In more detail, the following is derived as a specific case from Nolan (2020, Theorem 3.1.2: Explicit Form of the Generalized Central Limit Theorem).

Let $X_1, X_2, \dots$ be independent and identically distributed copies of $X$, where $X$ has cumulative distribution function $F(x)$ and satisfies the tail conditions $x^\alpha F(-x) \to 0$ and $x^\alpha \left(1- F(x)\right) \to c$ as $x \to \infty$. Let $$a_n = \frac{2}{\pi c^2 n^2}$$ Then as $n \to \infty$, $a_n(X_1 + X_2 + \dots + X_n)$ converges in distribution to a Lévy distribution with scale parameter 1, shift parameter 0.

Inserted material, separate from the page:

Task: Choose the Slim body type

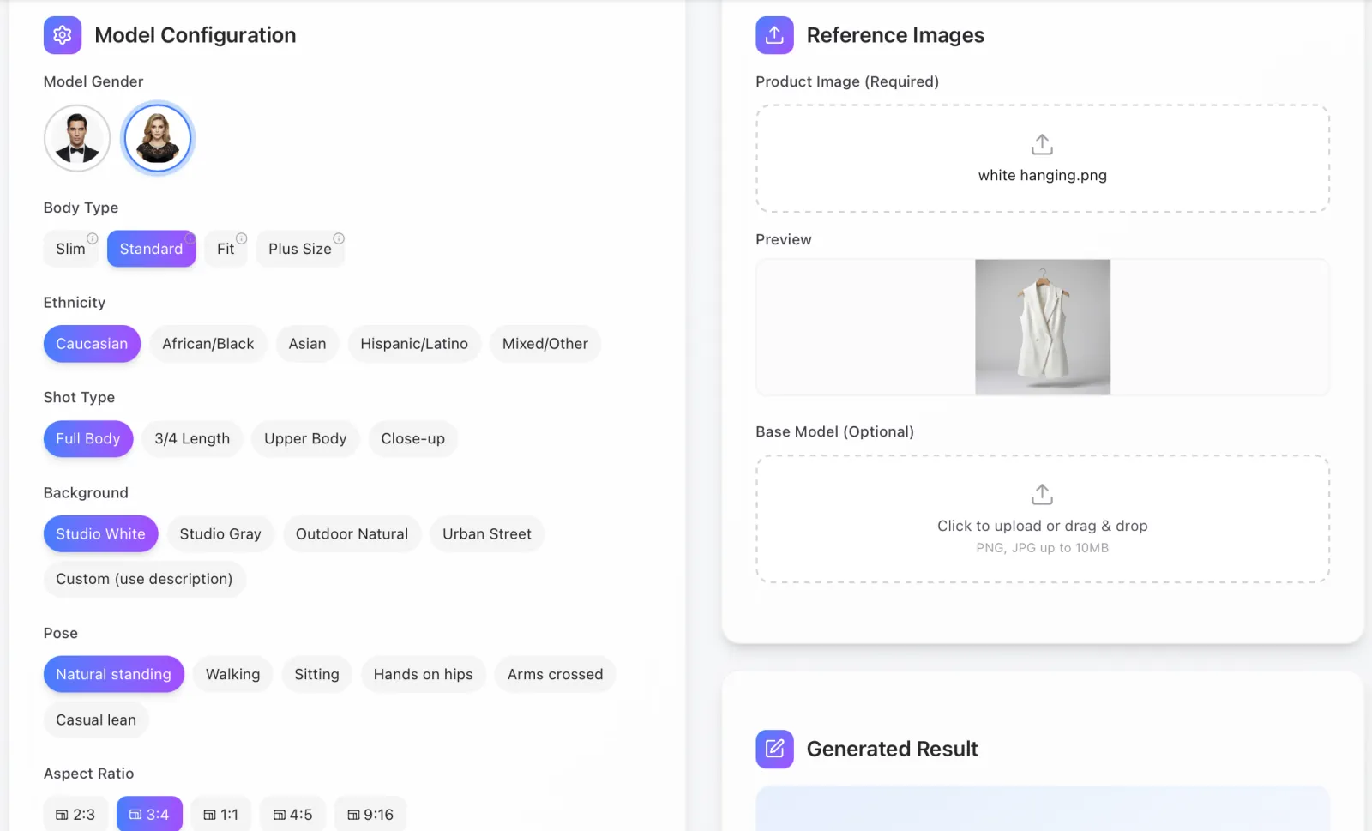Action: 70,249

(This statement comes from applying Nolan (2020, Theorem 3.1.2) with the values $c^- = 0$, $c^+ = c$, $\alpha = \frac{1}{2}$, noting that $\Gamma(\frac{1}{2}) = \sqrt{\pi}$.)

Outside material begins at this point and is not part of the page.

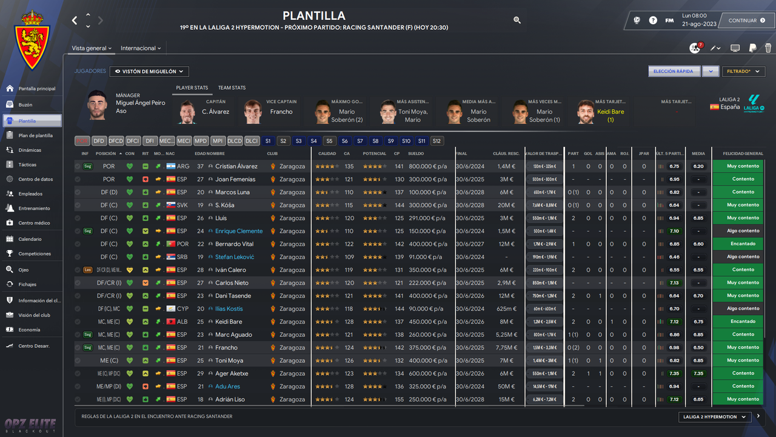Open the Internacional menu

Therefore $$ \lim_{n \to \infty} \mathbb{P}\left\{ \dfrac{2\zeta_n}{\pi A^2n^2} \leq x \right\} = L(x) $$ where $L(x)$ is the cumulative distribution function for the Lévy distribution with scale parameter 1, shift parameter 0. $$ L(x) = 2 - 2\Phi\left( \left( \frac{1}{x} \right)^{1/2} \right) $$ The correspondence with Takács (1959, Example 2) follows immediately, from considering $L\!\left( \dfrac{\pi x}{2} \right)$.

Reference

Nolan, John P. (2020). Univariate Stable Distributions: Models for Heavy Tailed Data. Springer Nature Switzerland.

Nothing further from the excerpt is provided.